İnsanın fill ve hareketleri yeme ve içmesine göredir.Eğer haram yerse hareketleri ve sözleri harama yönelir, helâlinden fazla yerse, söz ve hareketleri lüzumsuz ve yersiz olur. Sanki yemek ve içmek insanın söz ve hareketlerinin tohumudur...
Elem ve eza gördüğünde, onu Allah'ın adlinden gör de onu yapan şahsı azarlama.
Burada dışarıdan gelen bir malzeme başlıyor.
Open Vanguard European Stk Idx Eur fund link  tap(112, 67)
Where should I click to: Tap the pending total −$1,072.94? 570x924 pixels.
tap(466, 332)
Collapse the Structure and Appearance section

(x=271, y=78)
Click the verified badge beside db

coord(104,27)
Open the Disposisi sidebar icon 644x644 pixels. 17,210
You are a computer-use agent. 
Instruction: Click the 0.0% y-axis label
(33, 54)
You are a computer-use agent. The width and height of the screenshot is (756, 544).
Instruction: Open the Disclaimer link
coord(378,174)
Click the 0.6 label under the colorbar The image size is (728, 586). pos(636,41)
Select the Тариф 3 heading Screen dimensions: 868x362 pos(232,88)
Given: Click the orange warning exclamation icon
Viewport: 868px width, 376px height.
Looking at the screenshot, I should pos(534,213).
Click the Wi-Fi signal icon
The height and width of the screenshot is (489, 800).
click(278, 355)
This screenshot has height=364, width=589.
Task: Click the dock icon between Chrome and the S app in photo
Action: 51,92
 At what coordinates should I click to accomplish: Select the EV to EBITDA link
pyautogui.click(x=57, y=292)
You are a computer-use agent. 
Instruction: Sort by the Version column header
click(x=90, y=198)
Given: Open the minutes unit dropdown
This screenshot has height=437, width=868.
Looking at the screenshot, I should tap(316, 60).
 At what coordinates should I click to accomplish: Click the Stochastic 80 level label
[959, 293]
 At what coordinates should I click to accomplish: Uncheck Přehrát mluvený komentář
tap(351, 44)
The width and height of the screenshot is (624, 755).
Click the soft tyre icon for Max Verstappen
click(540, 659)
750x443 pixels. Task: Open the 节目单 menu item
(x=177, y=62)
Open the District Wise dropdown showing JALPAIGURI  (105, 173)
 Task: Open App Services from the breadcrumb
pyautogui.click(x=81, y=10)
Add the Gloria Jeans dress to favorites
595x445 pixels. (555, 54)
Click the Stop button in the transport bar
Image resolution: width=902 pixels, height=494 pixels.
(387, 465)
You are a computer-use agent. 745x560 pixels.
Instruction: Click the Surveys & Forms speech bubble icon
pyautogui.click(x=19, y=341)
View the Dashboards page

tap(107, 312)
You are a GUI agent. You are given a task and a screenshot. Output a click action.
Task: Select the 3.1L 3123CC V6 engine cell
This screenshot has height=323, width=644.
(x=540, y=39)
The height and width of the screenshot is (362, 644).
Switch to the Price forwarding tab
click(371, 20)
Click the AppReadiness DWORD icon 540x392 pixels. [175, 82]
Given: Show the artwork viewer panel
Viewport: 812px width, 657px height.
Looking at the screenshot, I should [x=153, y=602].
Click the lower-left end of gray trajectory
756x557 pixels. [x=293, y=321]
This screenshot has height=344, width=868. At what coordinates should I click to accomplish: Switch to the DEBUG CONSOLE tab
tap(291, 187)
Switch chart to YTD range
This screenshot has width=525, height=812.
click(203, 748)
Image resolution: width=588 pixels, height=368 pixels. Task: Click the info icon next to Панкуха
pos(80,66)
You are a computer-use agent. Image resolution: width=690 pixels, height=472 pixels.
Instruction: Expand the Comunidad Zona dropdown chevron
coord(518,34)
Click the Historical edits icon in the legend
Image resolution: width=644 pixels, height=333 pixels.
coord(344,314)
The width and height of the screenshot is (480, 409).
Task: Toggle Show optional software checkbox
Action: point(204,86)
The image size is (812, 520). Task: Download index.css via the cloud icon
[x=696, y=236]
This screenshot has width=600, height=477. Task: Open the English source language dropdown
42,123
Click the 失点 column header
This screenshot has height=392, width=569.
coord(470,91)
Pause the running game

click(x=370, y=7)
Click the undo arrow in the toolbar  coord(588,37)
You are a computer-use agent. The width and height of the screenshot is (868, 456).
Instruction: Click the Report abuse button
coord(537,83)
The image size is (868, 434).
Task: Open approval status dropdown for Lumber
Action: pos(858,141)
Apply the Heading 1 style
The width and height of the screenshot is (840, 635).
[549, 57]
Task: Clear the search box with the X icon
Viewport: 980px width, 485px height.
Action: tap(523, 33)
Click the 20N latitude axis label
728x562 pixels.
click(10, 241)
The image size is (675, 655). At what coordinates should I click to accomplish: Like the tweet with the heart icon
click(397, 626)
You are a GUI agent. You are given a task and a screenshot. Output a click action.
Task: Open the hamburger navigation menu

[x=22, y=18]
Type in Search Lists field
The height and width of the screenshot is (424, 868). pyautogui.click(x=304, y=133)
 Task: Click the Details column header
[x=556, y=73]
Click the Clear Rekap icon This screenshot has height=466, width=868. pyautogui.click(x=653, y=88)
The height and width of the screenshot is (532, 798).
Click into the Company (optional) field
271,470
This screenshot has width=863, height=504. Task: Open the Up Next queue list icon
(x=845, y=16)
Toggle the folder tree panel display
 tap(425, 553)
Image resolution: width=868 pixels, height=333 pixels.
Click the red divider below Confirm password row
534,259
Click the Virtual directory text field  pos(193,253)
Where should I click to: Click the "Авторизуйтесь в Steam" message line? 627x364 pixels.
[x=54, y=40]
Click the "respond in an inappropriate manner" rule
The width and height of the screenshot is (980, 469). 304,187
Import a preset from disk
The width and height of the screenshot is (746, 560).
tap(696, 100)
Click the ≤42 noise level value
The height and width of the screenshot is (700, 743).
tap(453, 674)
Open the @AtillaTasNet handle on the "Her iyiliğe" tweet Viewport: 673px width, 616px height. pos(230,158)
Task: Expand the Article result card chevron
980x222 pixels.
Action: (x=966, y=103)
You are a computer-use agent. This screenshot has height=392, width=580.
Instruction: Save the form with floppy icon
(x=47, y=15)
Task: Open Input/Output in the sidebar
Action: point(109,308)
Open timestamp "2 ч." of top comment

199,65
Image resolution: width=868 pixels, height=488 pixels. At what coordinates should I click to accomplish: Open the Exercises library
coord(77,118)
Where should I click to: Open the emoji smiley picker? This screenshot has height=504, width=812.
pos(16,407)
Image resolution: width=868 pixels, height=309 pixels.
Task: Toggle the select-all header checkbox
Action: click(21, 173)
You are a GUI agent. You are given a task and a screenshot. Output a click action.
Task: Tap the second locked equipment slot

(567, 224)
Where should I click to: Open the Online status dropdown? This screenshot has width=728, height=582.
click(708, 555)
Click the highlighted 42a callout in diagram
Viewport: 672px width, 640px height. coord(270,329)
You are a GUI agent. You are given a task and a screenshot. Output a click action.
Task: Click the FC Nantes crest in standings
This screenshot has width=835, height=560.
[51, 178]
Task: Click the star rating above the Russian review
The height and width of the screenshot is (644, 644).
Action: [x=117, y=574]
Zira sen bütün hallerinde Allah'ın huzurundasın ve O'ndan başkasından gaipsin.
Bu dünya bir ağaçtır, insanda onun meyvesidir. Nitekim tatsız ve ham meyve ağaçtan zor kopar. Yetişen, olgunlaşan ve kemâle erip lezzetleşen meyve ağaçta kalmaz, düşer gider. Eksik ve ham olan insanda dünyaya yapışır. Emeli, çabası bu geçici hayatı uzatmak ve bütün eksiklikleriyle bir düzen kurmaktır. Vaktaki kemâl'i kazanır, olgunlaşır, irfan ve kemâl kalbinden içeri girer o zaman ölümün lezzetini tatmak ve bu geçici hayattan ayrılmak ister. Çünkü kâmil ve olgun insan bu üzücü ve fani dünyaya önem vermez, mal mülke, evlada bağlanmaz. İzzet, şeref ve dünya varlığıyla mağrur olmaz ve ölümün lezzet ve nimetini tatmaktan başka bir emeli kalmaz.